- _Problem statement_
Pull out every line of the material below that contains the string "description". Case counts.

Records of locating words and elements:
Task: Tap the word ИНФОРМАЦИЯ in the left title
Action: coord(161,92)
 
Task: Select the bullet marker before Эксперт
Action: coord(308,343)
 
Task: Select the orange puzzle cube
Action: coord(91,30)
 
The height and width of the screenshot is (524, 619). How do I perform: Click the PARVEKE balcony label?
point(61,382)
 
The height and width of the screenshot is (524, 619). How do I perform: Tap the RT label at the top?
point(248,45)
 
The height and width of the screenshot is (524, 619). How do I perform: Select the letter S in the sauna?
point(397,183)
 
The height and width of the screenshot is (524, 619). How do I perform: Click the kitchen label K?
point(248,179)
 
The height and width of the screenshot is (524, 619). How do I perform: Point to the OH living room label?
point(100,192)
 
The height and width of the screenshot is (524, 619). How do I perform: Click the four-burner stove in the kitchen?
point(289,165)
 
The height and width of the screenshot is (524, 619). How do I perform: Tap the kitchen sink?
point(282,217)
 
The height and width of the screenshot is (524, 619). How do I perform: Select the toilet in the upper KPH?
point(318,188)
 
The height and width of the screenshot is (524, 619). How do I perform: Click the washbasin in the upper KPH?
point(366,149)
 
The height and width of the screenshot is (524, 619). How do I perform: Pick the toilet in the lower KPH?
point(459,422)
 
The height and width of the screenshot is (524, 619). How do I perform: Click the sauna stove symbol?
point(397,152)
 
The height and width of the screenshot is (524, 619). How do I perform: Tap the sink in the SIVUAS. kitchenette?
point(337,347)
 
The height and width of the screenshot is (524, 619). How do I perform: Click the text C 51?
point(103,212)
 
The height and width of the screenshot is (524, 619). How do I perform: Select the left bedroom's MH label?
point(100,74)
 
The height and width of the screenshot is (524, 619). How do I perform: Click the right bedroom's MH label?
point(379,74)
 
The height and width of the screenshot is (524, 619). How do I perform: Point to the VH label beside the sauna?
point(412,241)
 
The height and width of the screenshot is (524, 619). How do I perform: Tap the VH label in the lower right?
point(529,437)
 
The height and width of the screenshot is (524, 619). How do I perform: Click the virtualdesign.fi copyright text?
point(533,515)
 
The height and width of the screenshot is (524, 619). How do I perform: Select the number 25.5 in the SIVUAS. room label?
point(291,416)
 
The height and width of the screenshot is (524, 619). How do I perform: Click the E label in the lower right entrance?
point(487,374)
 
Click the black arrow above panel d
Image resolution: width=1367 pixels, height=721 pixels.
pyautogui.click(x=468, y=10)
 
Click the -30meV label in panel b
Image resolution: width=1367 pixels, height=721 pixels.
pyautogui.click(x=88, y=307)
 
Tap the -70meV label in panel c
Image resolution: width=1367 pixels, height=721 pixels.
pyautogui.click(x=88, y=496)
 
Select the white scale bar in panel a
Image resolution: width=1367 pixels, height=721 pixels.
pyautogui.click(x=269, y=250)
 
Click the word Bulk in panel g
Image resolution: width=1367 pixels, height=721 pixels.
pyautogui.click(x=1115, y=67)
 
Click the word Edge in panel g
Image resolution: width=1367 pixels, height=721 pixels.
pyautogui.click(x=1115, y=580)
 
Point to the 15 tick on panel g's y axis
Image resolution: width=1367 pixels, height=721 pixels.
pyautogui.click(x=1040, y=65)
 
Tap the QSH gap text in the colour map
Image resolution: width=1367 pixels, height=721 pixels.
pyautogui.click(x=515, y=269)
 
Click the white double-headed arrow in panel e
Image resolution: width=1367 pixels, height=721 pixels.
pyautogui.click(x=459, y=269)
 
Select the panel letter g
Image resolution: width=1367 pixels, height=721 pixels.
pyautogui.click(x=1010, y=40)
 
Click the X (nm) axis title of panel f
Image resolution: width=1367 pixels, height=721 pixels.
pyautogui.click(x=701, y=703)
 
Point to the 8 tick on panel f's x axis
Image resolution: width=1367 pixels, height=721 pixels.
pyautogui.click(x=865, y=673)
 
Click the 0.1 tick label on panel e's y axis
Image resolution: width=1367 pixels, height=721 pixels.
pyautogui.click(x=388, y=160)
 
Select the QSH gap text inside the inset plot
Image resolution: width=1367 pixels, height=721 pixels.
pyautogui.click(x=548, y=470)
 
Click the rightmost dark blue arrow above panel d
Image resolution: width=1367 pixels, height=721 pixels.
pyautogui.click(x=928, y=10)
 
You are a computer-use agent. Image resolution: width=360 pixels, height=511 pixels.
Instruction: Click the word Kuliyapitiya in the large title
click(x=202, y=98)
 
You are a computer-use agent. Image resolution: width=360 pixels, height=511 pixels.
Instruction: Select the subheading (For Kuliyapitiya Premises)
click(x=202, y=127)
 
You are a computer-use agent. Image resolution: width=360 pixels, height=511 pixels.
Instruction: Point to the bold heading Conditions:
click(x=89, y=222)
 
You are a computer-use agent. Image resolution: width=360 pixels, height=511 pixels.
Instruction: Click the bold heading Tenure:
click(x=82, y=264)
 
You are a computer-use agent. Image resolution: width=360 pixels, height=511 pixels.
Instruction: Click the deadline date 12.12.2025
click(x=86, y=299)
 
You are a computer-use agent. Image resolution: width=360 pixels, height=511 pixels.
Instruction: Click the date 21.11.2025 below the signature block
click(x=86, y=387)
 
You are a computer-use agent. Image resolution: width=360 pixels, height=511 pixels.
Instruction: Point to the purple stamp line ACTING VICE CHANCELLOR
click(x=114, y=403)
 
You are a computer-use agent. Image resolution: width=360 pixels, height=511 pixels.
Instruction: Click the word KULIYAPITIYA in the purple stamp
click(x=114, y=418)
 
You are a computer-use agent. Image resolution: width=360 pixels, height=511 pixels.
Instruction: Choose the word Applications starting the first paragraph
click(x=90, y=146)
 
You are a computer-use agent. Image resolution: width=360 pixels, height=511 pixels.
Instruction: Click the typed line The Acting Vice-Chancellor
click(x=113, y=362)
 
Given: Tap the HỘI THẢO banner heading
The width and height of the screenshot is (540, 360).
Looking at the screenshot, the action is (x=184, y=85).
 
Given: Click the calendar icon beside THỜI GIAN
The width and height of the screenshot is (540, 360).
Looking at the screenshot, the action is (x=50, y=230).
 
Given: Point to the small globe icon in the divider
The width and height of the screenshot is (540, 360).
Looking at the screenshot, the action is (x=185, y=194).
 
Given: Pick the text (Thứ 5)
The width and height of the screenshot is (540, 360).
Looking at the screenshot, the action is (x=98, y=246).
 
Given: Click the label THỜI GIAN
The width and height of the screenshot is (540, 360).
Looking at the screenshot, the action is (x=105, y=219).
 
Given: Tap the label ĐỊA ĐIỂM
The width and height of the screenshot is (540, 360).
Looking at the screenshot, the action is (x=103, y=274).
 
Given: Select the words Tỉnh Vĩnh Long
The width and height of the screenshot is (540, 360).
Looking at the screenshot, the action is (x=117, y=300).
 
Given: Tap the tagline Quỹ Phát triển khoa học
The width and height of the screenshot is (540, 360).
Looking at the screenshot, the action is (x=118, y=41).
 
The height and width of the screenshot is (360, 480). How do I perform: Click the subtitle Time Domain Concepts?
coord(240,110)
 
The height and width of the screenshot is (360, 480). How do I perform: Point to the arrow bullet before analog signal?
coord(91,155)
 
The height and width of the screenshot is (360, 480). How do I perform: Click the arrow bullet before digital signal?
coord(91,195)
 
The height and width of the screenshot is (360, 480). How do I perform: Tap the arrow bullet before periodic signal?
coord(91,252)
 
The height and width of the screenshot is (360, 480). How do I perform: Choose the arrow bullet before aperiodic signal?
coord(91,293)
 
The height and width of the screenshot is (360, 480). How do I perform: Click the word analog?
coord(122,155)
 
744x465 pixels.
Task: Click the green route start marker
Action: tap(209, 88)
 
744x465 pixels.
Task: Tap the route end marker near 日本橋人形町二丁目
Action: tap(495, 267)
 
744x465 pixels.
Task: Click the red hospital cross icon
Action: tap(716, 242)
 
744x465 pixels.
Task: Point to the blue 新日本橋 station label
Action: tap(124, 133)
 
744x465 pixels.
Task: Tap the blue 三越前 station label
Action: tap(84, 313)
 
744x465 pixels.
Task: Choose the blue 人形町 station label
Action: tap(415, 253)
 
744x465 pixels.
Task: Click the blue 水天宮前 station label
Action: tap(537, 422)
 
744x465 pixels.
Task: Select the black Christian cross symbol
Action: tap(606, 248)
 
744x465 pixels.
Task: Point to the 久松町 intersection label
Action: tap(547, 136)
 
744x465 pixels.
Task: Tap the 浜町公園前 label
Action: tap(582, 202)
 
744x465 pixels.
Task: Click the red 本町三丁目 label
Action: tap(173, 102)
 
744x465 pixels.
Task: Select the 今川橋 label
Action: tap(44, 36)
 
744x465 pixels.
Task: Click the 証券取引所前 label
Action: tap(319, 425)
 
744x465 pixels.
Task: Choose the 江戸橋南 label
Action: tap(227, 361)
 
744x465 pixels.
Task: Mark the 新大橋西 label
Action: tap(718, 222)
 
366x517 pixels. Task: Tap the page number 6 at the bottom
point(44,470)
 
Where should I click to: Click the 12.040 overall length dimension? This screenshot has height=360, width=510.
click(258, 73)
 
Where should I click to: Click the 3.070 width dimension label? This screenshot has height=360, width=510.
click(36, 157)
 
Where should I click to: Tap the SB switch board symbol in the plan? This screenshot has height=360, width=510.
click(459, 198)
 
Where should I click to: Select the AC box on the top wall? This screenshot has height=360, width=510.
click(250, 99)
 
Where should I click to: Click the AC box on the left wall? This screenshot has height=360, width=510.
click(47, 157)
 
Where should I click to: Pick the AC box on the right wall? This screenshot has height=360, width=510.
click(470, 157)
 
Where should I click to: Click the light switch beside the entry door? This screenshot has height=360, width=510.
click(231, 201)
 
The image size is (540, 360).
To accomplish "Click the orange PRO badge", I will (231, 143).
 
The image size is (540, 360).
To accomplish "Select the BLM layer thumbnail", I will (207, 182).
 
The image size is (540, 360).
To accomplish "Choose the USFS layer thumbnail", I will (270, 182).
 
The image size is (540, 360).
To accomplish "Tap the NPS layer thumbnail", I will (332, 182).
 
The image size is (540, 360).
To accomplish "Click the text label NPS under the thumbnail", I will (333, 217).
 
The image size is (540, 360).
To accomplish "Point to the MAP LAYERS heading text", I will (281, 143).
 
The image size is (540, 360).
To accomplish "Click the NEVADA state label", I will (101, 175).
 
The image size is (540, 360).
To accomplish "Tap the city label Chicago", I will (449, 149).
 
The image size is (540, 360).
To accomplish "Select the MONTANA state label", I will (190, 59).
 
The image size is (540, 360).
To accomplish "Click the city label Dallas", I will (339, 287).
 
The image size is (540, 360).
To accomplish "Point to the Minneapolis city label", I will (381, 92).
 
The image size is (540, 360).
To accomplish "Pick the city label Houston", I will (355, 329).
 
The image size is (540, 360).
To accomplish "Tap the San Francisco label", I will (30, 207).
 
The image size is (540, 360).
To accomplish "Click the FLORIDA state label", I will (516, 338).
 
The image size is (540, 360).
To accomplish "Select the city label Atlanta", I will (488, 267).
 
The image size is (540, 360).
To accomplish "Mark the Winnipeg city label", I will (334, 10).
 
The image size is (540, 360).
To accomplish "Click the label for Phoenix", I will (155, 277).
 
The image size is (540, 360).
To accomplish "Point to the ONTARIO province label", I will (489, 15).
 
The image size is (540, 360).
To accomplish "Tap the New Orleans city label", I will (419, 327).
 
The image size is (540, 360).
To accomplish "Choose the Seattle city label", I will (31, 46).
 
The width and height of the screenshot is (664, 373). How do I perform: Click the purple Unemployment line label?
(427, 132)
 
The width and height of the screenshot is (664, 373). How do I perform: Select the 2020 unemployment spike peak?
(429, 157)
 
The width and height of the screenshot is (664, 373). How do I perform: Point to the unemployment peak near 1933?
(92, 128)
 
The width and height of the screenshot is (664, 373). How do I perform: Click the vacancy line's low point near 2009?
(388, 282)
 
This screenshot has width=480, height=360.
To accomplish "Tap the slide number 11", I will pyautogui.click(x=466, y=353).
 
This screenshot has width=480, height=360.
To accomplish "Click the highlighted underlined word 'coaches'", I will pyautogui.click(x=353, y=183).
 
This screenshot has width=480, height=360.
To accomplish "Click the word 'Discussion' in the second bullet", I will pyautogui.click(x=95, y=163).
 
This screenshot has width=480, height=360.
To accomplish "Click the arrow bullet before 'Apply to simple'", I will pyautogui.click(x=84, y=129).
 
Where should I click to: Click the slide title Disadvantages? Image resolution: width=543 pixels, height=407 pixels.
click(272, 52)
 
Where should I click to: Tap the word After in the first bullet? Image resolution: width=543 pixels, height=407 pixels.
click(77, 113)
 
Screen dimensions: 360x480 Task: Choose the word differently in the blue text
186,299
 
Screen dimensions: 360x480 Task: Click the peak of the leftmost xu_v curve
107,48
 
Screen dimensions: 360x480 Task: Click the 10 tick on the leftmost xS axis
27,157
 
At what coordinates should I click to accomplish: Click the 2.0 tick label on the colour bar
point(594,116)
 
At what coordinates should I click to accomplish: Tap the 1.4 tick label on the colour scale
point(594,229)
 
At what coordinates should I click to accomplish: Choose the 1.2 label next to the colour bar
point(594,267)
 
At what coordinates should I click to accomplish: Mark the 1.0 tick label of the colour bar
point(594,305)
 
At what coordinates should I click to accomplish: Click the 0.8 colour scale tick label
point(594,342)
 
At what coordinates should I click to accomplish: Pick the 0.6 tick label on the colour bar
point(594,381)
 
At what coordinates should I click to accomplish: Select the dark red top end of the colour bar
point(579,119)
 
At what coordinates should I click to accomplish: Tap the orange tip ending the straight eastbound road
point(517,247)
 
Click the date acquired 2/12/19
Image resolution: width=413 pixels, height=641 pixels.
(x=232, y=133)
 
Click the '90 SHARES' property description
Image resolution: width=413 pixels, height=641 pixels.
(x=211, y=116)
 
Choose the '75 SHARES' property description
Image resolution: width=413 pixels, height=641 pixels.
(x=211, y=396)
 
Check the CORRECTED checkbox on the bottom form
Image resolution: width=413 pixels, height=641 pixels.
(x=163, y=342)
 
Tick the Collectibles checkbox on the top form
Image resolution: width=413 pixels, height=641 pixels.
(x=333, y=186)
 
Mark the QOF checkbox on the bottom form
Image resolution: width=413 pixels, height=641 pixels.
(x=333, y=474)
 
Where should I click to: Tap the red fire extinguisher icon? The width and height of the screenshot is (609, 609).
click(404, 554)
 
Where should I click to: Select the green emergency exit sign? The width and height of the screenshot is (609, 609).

- _The completed task_
Click the '90 SHARES' property description
Choose the '75 SHARES' property description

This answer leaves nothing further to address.